The company is already facing $5 billion in debt, according to the Bloomberg article, and may file for bankruptcy if it is unable to meet its legal liabilities.

The report says that the company has hired law firm Latham & Watkins and consulting firm AlixPartners to advise on any potential moves.

Mallinckrodt has agreed to pay more than $15 million to resolve claims that the company's Questcor unit paid illegal kickbacks to doctors — in the form of lavish dinners and entertainment — to induce prescriptions of the company's drug from 2009 to 2013, according to a recent release from the Department of Justice.

The government alleged that from 2009 to 2013, 12 Questcor sales reps marketing the company's drug, H.P. Acthar Gel (Acthar), provided illegal payments to health-care providers in the form of expensive meals and entertainment, in violation of the Anti-Kickback Statute.

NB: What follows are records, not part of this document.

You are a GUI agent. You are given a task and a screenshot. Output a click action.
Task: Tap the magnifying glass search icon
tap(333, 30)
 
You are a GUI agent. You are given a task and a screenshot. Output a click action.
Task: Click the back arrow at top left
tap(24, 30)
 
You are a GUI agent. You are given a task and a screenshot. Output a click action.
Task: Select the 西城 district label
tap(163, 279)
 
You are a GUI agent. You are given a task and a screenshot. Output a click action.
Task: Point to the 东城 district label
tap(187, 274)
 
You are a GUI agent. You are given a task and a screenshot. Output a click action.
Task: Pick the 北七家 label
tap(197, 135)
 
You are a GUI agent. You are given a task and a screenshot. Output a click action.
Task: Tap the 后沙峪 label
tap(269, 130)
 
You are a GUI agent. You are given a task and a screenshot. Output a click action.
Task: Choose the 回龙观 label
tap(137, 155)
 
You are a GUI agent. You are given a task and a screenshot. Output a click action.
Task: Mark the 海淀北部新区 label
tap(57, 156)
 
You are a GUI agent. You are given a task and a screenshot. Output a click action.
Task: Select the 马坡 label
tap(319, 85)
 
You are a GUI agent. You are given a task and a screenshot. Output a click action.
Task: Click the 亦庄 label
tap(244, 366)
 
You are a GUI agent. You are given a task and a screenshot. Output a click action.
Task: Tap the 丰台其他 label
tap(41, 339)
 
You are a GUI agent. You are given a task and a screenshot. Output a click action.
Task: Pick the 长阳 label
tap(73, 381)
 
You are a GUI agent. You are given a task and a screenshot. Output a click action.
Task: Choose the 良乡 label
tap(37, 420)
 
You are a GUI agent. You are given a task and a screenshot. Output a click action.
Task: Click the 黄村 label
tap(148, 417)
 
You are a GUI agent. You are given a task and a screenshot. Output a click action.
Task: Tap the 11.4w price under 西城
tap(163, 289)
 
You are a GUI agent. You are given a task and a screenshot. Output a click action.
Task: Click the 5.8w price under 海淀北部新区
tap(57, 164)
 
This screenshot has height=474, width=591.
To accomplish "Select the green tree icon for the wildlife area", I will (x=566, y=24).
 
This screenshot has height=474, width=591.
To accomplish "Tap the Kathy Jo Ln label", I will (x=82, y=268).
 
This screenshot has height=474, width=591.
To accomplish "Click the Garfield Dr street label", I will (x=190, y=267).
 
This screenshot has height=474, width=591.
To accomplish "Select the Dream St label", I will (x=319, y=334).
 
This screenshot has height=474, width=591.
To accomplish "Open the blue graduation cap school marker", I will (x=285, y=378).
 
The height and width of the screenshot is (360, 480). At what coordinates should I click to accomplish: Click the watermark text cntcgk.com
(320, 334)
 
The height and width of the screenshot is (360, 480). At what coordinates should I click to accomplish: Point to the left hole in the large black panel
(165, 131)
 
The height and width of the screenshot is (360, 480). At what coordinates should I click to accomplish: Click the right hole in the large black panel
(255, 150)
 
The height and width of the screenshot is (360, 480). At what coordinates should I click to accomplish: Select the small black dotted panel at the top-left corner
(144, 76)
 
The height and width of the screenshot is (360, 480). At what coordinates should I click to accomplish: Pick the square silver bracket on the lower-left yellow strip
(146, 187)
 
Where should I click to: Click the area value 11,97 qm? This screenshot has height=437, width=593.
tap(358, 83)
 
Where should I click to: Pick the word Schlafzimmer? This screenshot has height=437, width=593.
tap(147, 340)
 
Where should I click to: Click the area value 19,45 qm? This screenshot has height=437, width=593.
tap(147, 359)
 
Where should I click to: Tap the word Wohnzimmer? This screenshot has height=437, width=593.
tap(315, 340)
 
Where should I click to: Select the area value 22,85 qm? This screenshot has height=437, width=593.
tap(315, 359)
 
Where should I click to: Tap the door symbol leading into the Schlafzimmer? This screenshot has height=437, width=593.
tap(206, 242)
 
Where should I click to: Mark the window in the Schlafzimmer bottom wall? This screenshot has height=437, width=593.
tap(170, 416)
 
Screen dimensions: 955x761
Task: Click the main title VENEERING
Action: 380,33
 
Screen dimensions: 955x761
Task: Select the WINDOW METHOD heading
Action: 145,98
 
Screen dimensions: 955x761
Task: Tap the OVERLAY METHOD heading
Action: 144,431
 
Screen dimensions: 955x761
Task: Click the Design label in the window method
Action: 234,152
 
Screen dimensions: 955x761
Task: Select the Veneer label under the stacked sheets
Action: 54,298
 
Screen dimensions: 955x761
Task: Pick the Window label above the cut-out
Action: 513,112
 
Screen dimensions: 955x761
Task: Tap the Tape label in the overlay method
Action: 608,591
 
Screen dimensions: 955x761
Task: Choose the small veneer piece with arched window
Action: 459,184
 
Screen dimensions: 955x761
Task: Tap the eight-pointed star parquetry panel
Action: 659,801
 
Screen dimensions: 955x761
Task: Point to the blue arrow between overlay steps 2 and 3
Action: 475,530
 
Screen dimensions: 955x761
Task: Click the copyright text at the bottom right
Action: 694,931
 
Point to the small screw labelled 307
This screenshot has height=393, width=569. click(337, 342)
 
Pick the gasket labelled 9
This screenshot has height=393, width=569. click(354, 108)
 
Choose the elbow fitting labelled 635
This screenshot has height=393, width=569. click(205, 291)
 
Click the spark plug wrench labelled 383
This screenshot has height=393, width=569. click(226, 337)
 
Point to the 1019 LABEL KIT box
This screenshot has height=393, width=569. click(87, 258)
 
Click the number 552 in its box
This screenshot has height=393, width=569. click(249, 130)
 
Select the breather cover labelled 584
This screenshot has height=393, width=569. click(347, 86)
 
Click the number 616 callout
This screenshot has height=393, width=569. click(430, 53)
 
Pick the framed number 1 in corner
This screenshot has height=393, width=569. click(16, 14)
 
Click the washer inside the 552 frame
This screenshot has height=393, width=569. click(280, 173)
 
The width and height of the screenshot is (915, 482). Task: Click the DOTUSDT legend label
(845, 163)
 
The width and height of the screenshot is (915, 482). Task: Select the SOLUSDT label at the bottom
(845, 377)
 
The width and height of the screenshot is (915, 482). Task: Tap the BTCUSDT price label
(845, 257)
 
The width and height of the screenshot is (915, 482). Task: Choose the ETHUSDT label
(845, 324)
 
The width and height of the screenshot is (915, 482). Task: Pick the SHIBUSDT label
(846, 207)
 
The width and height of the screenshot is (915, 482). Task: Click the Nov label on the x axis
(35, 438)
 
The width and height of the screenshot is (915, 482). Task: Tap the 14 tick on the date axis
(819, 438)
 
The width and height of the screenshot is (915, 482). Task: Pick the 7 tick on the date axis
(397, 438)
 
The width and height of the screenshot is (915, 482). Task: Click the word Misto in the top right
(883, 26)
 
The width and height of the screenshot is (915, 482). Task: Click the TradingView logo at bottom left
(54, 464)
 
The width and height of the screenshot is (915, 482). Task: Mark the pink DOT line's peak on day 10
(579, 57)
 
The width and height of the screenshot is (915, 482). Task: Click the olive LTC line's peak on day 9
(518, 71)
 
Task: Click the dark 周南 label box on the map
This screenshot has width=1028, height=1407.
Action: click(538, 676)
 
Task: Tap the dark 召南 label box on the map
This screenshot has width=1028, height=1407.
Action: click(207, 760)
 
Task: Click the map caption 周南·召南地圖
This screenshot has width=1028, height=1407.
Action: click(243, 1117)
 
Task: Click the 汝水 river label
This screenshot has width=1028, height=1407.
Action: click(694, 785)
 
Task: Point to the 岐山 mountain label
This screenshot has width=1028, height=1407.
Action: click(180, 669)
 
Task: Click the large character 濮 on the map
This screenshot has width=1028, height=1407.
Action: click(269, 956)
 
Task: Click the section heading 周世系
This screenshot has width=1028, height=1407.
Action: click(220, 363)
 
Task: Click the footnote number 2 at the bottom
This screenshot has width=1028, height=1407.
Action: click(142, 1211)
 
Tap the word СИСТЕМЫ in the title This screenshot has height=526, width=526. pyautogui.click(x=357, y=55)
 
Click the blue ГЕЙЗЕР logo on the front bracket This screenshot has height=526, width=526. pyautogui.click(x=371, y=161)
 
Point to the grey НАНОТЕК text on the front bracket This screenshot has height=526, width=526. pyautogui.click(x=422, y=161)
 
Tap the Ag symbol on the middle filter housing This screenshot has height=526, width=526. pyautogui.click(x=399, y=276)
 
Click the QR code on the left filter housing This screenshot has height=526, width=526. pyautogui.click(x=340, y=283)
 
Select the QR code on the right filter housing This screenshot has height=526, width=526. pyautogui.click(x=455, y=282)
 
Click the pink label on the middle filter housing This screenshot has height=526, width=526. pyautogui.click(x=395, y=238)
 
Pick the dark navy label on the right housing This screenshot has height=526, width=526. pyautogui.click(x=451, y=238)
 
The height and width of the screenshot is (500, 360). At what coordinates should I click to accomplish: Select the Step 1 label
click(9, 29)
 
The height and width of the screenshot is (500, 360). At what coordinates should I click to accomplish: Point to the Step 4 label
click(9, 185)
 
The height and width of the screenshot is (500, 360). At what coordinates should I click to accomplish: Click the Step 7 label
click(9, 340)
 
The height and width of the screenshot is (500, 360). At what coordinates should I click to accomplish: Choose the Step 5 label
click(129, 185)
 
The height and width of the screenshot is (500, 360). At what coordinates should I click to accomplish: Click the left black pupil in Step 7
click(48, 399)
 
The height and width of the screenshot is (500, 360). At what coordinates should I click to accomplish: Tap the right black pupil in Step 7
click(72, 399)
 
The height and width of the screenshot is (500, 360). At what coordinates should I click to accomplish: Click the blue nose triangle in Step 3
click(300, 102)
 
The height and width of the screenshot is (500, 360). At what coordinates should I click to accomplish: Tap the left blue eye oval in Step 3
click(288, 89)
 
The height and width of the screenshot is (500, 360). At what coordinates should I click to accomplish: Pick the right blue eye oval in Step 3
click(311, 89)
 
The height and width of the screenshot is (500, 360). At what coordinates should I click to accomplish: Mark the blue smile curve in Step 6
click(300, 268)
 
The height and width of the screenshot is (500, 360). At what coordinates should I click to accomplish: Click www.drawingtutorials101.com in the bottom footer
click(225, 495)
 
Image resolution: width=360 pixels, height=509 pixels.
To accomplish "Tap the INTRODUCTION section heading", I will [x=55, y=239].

The federal Anti-Kickback Statute is a health-care fraud and abuse statute that "prohibits the exchange of remuneration —which the statute defines broadly as anything of value — for referrals for services that are payable by a federal program, which, in the context of healthcare providers, is Medicare."

This prohibition extends to practices as "wining and dining doctors to induce them to write Medicare prescriptions of a company's products."

"The Department of Justice will hold companies accountable for the payment of illegal kickbacks in any form," said Assistant Attorney General Jody Hunt of the Department of Justice's Civil Division, in a statement. "Improper inducements have no place in our federal healthcare system, which depends on physicians making decisions based on the healthcare needs of their patients and not on or influenced by personal financial considerations."

Mallinckrodt and AlixPartners declined to comment, while a representative for Latham didn't respond to a request for comment, according to the Bloomberg report.